Моя жизнь. Том I (Вагнер) - страница 213

127

На этот раз я оставался в Лейпциге всего лишь несколько дней и поехал отсюда в Берлин, где мне необходимо было повидаться с графом Редерном по вопросу о постановке «Летучего Голландца». Здесь, как уже сказано, я узнал, что граф намерен отказаться от заведования театральным делом. Сам же он направил меня к новому интенданту, г-ну фон Кюстнеру, которого, однако, в это время в Берлине не было. Стало сразу ясно, что означает для меня вся эта перемена, и я понял, что при таких условиях совершенно незачем было ехать сюда: я мог спокойно оставаться в Париже.

Еще более окрепло во мне это чувство после визита к Мейерберу, который дал мне понять, что с поездкой в Берлин я погорячился. Тем не менее он принял меня очень любезно, был весьма милостив, но высказал сожаление, что «готовится» теперь к отъезду, – состояние, в котором я неизменно находил его всякий раз, как только посещал его в Берлине. В это время в Берлине находился и Мендельсон, приглашенный королем прусским на пост генерал-музикдиректора. Я сделал визит и ему, так как уже раньше был ему представлен в Лейпциге. От него я узнал, что он не верит в успех своей деятельности в Берлине и охотно вернулся бы обратно в Лейпциг. Много лет тому назад я почти навязал ему партитуру моей большой симфонии, которая была уже некогда исполнена публично в Лейпциге. О судьбе этой партитуры я его не спросил, он же со своей стороны ни словом не дал мне понять, что помнит о необыкновенном подарке. В общем на меня повеяло от него, от всей его богатой домашней обстановки холодом, хотя должен сознаться, что не столько он отстранялся от меня, сколько я сам сознательно держался от него в отдалении.

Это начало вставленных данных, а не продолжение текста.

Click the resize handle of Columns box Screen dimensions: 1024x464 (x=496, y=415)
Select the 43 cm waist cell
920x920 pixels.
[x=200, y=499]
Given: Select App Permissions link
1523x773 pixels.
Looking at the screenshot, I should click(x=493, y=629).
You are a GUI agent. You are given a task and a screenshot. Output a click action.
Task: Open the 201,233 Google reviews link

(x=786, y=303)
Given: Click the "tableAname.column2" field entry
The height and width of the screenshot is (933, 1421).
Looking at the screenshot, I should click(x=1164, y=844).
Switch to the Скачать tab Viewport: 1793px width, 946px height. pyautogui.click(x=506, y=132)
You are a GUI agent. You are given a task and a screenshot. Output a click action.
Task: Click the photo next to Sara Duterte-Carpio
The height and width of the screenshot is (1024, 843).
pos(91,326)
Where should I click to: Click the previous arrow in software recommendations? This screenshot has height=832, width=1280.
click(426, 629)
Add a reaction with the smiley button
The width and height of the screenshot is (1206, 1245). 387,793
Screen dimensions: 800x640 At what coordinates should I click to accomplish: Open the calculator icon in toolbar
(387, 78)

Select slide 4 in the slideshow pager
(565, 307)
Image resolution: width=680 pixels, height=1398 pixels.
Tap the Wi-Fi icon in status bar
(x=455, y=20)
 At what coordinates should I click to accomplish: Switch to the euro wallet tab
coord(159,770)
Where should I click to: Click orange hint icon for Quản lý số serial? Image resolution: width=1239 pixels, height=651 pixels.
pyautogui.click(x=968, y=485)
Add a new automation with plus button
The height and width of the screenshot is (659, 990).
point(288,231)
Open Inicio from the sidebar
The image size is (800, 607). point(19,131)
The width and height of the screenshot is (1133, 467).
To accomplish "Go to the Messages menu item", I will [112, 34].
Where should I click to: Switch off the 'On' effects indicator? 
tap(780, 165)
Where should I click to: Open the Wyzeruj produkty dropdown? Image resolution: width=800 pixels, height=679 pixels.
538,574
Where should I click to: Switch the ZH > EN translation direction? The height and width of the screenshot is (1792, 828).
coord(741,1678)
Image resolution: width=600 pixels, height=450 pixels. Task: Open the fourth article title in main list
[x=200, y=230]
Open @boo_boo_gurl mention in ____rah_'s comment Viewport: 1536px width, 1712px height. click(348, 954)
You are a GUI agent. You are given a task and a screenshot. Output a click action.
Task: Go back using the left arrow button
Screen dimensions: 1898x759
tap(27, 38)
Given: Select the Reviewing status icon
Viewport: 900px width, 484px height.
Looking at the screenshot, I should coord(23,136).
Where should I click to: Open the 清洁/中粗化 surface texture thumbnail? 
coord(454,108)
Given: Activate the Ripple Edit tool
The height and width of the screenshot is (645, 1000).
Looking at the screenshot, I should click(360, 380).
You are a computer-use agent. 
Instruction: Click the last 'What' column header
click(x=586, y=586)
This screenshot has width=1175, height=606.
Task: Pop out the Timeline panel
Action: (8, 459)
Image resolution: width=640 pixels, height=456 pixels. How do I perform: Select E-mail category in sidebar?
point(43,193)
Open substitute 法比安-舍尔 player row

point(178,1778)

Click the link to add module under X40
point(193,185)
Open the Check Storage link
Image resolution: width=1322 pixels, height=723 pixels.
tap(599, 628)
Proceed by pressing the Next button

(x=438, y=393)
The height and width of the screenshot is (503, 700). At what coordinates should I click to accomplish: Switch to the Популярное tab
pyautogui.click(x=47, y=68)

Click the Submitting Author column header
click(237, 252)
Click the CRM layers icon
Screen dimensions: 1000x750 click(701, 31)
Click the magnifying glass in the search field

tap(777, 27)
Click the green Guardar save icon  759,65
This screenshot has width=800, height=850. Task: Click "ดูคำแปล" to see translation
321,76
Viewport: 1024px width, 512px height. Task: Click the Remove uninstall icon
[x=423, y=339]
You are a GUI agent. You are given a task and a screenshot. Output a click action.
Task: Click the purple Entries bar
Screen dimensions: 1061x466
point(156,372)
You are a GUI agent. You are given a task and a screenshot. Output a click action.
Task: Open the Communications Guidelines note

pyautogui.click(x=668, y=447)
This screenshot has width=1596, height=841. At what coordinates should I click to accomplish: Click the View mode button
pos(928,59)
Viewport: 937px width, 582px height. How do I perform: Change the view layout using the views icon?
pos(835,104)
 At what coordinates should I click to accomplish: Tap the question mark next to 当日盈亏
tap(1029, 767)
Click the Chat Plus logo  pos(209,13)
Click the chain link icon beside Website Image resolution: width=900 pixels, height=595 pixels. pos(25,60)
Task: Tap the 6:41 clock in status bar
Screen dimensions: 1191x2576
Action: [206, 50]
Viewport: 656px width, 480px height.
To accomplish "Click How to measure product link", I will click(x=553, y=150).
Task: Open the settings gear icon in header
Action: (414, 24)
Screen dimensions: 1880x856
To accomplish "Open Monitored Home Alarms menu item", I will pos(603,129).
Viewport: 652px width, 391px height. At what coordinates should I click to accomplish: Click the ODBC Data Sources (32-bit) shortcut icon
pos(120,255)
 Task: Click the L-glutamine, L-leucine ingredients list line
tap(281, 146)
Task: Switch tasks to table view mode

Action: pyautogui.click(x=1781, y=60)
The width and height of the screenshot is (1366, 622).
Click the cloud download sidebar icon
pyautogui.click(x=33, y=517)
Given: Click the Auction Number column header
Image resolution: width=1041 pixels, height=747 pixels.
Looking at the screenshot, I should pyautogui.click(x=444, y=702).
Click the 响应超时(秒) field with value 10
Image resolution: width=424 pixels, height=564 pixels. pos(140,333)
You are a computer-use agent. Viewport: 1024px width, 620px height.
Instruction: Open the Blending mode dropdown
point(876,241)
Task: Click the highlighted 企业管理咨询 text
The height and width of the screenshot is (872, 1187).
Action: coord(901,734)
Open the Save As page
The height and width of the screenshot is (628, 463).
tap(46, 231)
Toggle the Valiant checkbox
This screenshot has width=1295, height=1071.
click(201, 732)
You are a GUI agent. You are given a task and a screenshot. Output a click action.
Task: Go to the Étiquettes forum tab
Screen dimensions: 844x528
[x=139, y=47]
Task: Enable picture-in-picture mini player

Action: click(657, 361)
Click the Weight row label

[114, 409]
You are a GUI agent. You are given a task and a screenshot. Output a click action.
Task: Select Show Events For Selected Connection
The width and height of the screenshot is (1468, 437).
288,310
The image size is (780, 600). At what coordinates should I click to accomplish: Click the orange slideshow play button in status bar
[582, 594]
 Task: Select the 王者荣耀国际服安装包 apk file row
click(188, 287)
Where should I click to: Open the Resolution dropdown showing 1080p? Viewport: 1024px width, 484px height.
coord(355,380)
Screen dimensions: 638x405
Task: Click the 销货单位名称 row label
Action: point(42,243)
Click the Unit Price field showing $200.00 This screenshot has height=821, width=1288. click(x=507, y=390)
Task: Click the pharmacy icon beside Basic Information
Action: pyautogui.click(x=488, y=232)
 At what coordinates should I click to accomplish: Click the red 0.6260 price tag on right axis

Посетил я затем Рельштаба[403], к которому у меня было письмо от постоянного его издателя, моего зятя Брокгауза. Здесь я чувствовал себя тверже, но тем определеннее отдавало холодом с его стороны; он его и не скрывал, не показывал даже и виду, что может мной заинтересоваться. Душевное настроение мое чрезвычайно испортилось, и я невольно вспоминал комиссионсрата Церфа. Несколько лет тому назад я тоже пережил в Берлине прескверное время, однако я встретил тогда хоть одного человека, который при своей внешней резкости проявлял по отношению ко мне много истинно дружеского участия. Тщетно искал я тот Берлин, по которому мы некогда разгуливали с Лаубе, оба охваченные юношеским возбуждением. После Лондона и в особенности Парижа этот город с его длинными унылыми улицами – здесь это сходит за величие – произвел на меня удручающее впечатление. Я сказал себе, что если мне действительно не суждено ничего добиться, я желал бы прийти к такому убеждению лучше уж в Париже, чем в Берлине.